They will probably even guilt-trip you if you try and make any of the conversation about you, or expressing yourself in any way. This keeps you “malleable and docile,” Chong said, and “perfect for their manipulations.”
It’s a very subtle trick narcissists use to make their victims subservient, so it’s unlikely you will immediately notice if it’s happening to you. But if you feel cut off, denied, or frustrated talking to someone, this could be why.
“You’ll feel like you have ‘no voice’ after a while, and might even feel doubtful about expressing yourself in other conversations,” said Chong. “When you leave the conversation, you might feel a sense of something being unresolved or feel queasy in the stomach.”
Don’t be surprised if there is a little anger too, she added. “After all, you’ve just been invalidated.”
Chong said the first step to getting your power back is realizing you have reason to be feeling the way you do – you’re not being irrational. Secondly, you can then try and catch the attention when you feel it being taken from you.
A non-narcissistic person is more likely to understand they’re steamrolling the conversation and back off a bit. A narcissist, however, won’t be so willing to let the spotlight go.
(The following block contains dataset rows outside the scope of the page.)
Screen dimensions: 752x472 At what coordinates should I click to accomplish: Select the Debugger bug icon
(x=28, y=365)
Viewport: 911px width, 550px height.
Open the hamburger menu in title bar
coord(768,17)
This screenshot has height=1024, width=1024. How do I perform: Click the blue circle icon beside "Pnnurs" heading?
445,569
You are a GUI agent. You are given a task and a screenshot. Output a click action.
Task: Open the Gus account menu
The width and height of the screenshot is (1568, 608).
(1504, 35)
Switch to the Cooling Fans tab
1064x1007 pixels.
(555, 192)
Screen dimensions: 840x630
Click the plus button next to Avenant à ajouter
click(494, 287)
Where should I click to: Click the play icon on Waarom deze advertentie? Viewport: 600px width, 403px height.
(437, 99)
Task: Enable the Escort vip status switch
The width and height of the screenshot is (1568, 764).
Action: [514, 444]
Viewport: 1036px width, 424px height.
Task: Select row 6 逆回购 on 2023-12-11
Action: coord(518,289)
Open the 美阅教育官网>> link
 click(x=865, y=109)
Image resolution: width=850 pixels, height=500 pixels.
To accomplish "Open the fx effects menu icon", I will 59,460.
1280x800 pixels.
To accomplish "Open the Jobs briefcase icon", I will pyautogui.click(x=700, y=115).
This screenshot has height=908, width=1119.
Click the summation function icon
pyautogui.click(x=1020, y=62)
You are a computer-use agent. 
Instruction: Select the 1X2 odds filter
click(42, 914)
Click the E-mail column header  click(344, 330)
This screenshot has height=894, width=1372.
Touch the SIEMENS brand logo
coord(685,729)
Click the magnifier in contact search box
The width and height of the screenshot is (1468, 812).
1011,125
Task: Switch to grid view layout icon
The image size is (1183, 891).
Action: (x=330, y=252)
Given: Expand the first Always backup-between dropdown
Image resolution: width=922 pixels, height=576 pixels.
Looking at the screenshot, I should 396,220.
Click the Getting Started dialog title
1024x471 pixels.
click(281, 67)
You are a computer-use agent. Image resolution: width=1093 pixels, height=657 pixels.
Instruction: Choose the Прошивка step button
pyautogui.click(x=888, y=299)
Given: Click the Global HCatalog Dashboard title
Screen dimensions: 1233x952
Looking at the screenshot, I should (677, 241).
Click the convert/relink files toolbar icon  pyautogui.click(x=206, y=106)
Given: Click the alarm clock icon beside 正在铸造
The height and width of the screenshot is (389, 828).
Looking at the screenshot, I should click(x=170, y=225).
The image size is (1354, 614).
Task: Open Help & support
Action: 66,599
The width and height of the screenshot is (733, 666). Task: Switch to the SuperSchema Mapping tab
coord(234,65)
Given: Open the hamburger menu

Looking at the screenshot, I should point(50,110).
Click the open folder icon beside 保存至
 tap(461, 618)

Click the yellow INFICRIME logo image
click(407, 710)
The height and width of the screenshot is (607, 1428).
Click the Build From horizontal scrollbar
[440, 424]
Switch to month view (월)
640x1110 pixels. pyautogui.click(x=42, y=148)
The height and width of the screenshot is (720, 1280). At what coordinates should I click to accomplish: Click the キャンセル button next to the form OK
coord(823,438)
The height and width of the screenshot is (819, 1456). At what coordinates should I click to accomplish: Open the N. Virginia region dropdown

“This will irritate the narcissist, but will lessen their control,” Chong said. “Be level-headed and calm, and withdraw any form of support for them. If there is no energetic exchange, the narcissist cannot win.”
In short, narcissists are bad listeners, and not allowing them to steal all the limelight will be uncomfortable for them. If they’re being unbearably difficult, you can say you need a break and walk away.
“Doing so might result in the narcissist feeling confused, and they will leave you alone,” said Chong.